Data records:
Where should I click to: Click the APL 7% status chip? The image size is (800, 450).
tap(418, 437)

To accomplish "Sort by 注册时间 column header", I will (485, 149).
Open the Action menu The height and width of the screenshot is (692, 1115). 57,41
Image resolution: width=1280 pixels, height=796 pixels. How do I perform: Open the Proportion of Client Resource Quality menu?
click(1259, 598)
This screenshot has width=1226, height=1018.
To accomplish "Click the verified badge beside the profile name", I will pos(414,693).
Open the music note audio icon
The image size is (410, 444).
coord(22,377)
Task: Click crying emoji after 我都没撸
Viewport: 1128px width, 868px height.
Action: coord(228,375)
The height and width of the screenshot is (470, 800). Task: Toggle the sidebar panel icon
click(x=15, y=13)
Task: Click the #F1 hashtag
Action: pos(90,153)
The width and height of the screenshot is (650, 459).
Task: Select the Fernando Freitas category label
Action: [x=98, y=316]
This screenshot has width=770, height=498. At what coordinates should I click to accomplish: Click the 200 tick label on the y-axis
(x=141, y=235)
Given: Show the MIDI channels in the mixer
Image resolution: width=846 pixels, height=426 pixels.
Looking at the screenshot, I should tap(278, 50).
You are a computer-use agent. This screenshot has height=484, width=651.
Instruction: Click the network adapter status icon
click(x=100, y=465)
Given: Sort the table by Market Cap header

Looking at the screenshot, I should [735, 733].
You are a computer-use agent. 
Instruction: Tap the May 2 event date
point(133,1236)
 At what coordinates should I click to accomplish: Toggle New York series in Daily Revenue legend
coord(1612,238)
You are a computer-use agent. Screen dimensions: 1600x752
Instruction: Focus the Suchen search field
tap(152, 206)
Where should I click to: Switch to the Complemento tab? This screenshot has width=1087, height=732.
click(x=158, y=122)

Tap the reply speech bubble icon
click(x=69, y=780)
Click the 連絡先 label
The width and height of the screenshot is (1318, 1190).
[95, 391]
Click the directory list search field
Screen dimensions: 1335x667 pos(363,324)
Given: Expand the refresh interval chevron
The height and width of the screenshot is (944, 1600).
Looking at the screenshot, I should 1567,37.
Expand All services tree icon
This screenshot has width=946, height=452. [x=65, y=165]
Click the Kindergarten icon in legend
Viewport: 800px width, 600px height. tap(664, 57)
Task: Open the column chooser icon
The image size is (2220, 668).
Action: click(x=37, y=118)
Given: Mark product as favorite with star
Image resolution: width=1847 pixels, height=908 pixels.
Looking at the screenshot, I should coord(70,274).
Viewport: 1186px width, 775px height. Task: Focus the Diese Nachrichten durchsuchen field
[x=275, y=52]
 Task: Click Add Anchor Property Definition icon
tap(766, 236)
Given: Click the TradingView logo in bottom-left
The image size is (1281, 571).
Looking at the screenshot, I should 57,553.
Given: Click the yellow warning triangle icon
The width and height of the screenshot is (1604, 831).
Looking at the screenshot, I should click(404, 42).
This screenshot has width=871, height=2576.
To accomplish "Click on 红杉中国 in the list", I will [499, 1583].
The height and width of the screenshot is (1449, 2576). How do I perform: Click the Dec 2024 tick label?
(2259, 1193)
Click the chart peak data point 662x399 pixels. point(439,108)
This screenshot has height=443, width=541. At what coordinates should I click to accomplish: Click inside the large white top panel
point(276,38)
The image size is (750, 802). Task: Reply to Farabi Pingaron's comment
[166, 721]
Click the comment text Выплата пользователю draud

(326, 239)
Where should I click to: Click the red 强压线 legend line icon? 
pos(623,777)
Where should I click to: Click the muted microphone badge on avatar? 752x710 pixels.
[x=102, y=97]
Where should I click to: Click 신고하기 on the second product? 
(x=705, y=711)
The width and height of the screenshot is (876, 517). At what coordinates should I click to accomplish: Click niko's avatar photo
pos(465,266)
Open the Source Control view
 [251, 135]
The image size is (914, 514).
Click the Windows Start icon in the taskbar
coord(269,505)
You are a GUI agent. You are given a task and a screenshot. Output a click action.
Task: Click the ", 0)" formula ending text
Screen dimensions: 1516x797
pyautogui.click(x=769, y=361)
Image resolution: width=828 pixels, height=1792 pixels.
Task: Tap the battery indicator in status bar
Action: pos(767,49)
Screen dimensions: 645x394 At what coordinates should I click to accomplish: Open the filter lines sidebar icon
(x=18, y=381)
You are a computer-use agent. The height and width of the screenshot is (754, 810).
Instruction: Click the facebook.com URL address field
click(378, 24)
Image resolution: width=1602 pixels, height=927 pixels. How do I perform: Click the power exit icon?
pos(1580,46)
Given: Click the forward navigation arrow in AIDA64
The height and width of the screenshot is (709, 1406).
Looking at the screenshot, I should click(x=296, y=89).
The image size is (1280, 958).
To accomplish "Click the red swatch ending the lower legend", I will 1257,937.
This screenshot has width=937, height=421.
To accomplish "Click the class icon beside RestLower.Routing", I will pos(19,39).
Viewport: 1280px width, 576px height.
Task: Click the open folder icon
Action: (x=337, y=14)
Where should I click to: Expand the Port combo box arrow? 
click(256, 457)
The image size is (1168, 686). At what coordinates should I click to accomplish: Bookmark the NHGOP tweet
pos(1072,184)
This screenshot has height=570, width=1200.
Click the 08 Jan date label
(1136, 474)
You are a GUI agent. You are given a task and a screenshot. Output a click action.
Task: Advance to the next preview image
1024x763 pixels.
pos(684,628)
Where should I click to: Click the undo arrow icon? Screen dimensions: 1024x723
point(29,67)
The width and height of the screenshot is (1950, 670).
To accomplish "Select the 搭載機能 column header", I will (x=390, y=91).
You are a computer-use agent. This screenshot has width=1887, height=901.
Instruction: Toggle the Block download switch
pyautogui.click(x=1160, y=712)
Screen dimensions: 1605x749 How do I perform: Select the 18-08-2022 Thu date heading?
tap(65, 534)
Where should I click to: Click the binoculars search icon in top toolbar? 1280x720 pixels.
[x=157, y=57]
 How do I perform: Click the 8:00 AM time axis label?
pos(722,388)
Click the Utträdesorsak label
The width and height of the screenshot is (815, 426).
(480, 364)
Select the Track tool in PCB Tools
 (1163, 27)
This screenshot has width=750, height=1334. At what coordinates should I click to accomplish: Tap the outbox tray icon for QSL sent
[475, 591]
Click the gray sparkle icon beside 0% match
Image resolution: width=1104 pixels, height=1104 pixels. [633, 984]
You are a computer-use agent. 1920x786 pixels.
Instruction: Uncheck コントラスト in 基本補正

YOUR INSTRUCTIONS – In the records, find every line that has the string "computer" and copy it.

ANSWER AREA –
You are a computer-use agent. This screenshot has height=484, width=651.
You are a computer-use agent. 
You are a computer-use agent. Screen dimensions: 1600x752
You are a computer-use agent. The height and width of the screenshot is (754, 810).
You are a computer-use agent. This screenshot has width=1887, height=901.
You are a computer-use agent. 1920x786 pixels.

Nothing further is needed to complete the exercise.